# Off-Topic Discussion > The Lounge > Tech Talk >  >  Ubuntu 8.04 not detecting my USB drive???

## Replicon

So I've got a ton of USB devices (a 1TB external HD, an mp3 player USB key, etc.) and they all work fine... but then, I just recently got one that I can't get to work. It's a watch with USB storage on it.

When I plug it in, nothing happens. When I tail /var/log/messages, nothing pops up (usually, there's a message about such and such device showing up). Nothing. It works fine on a Windows laptop, so I know the device is not busted. How does one troubleshoot that? Normally, when things don't work and are troubleshootable, it at least notices that something is there that it fails to mount...

----------


## ninja9578

What format is the drive in?

----------


## dsr

Run _ls_ in _/dev/disk/by-uuid_ before plugging the watch in.

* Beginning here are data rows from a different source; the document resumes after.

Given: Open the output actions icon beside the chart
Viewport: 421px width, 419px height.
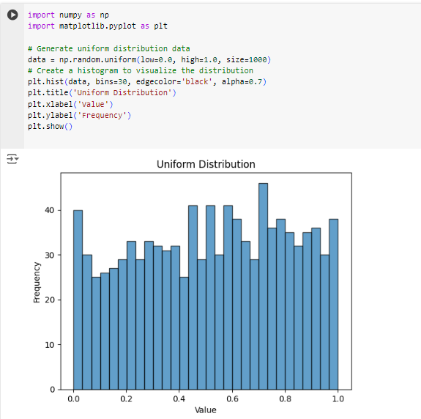Looking at the screenshot, I should [x=12, y=159].
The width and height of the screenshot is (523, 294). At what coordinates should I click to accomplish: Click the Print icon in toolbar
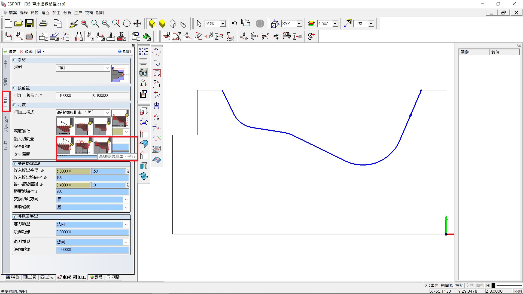[44, 24]
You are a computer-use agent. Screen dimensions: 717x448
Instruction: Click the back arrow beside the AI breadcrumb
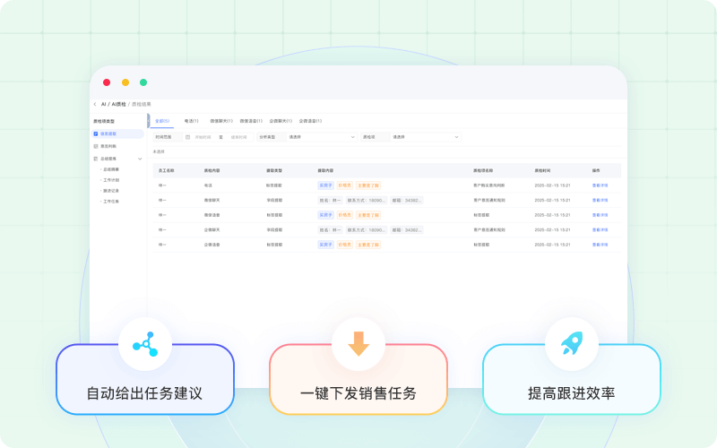(x=95, y=104)
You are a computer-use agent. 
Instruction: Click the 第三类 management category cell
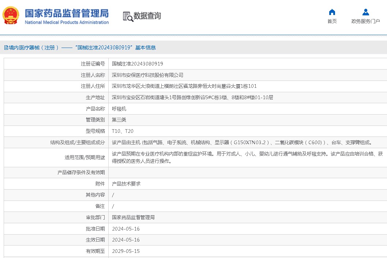[248, 120]
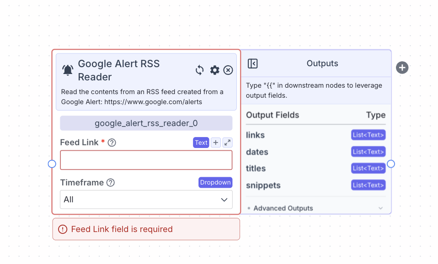
Task: Open the node settings gear
Action: point(214,70)
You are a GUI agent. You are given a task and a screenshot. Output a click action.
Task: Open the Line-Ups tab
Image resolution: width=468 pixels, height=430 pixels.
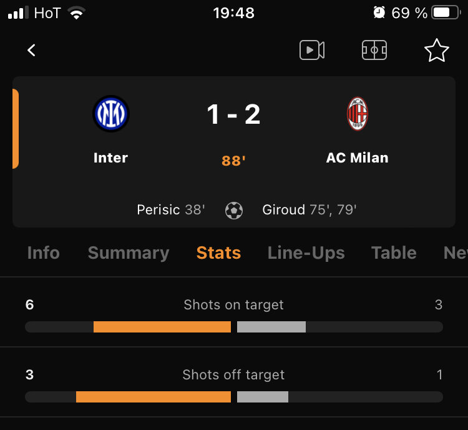pos(306,254)
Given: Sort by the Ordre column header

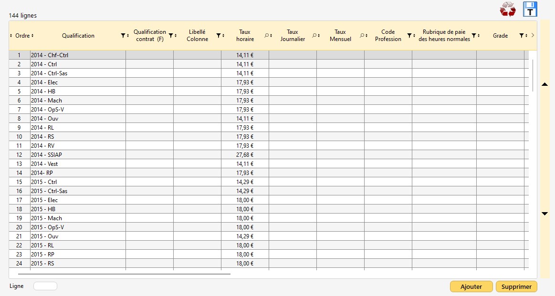Looking at the screenshot, I should point(21,36).
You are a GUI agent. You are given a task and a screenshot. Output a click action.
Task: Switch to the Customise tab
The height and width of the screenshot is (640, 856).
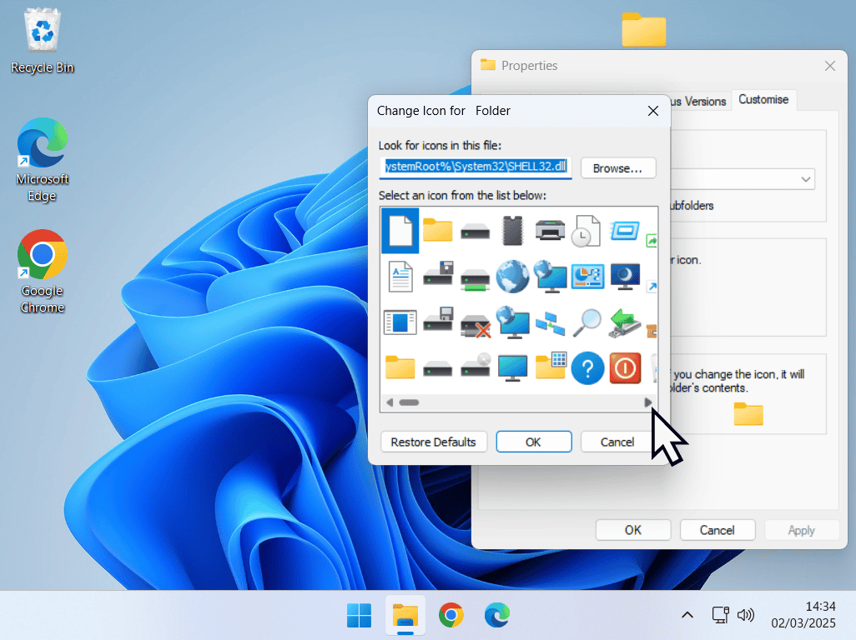[x=764, y=100]
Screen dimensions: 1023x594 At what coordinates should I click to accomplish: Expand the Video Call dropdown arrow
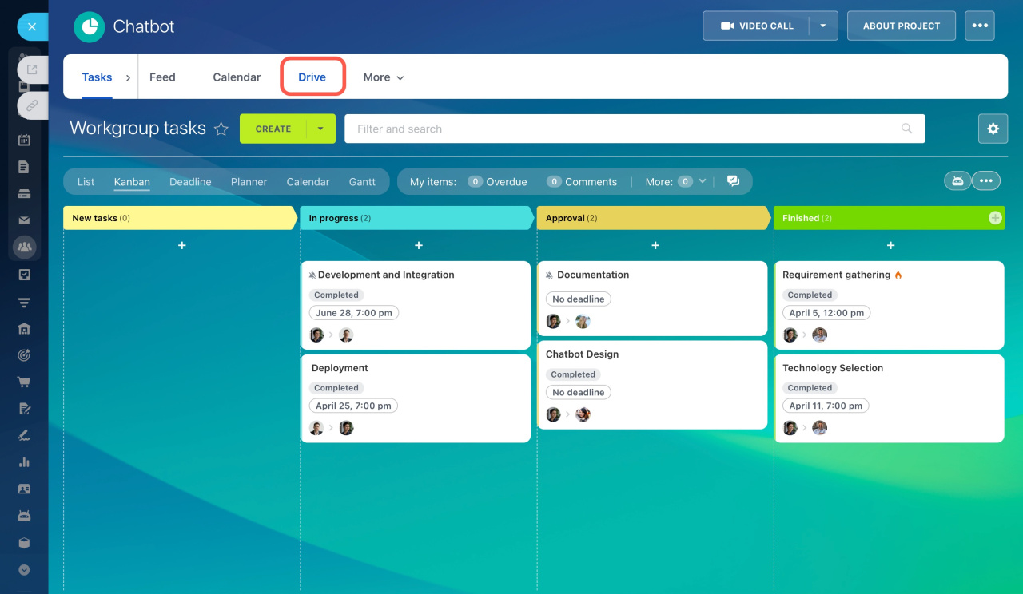pyautogui.click(x=823, y=26)
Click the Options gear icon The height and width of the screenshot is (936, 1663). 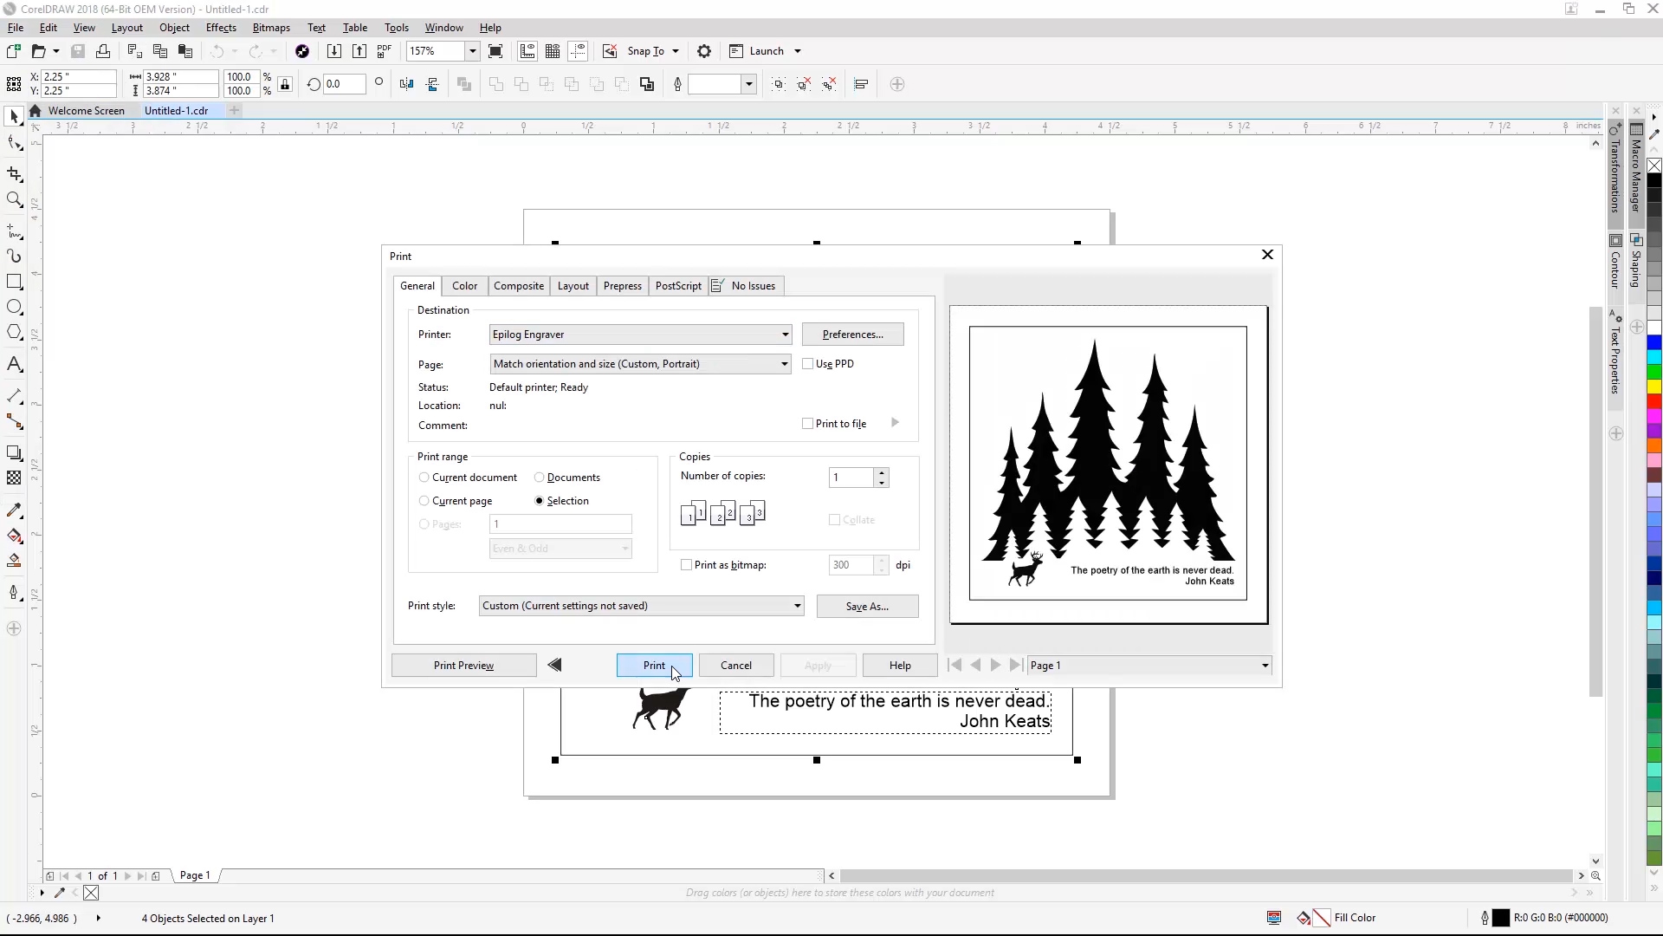click(704, 51)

Then plug it in and wait about ten seconds before running _ls_ again. You should see a new symbolic link that points to the device's location. Try mounting it by hand (`mount /dev/disk/by-uuid/FOOBAR /mnt'). You might have to specify its filesystem's format.

----------


## Replicon

No difference in /dev/disk/by-uuid - just my three regular partitions showing up.

----------


## dsr

Then I guess the Linux kernel isn't recognizing the hardware? Sorry, I have no clue why it's recognized on Windows but not Linux.

----------


## Replicon

I've read some random reports of certain USB devices not being recognized in 8.04 (but working fine in 7.10), so I'll probably just have to wait it out. Maybe when I install the next long-term support version, it'll be there.

----------


## [SomeGuy]

Upgrade to 8.10...much better and less buggy.

----------


## Ynot

2 possible causes

1)
 The device is unformatted (or in a format that you can't read)

Plug the device in, and fire up a partition editor
See if you can actually see the device

2)
It's not a USB mass storage device
but instead uses a different protocol (or it's own custom protocol)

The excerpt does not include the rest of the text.